**EXTRACTED RECORDS**
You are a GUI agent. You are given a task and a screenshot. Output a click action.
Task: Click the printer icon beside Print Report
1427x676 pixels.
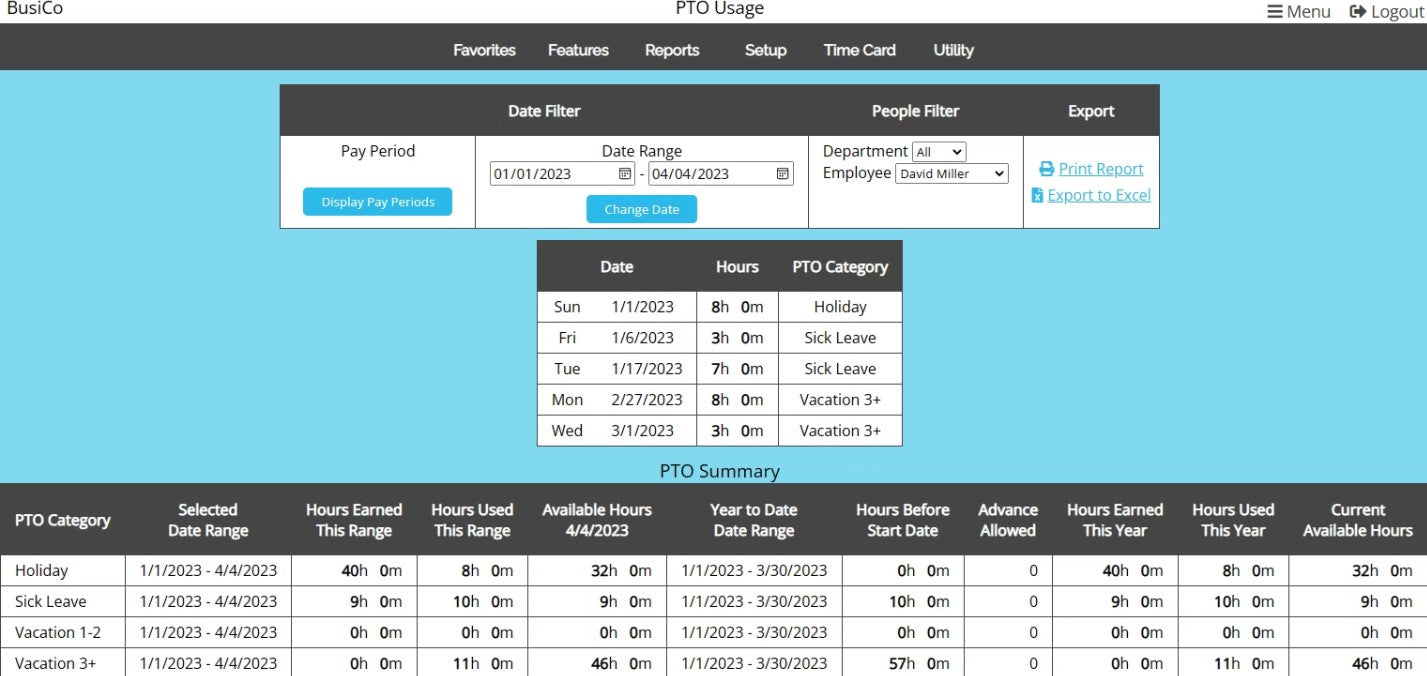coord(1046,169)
* * *
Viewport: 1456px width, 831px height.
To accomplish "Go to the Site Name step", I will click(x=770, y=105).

**DIRECTION**
Quote the lines above word for word, starting at the line that has "You are a GUI" and stopping after the line that has "coord(1046,169)". Leave the pictures out.

**COMPLETED EXERCISE**
You are a GUI agent. You are given a task and a screenshot. Output a click action.
Task: Click the printer icon beside Print Report
1427x676 pixels.
coord(1046,169)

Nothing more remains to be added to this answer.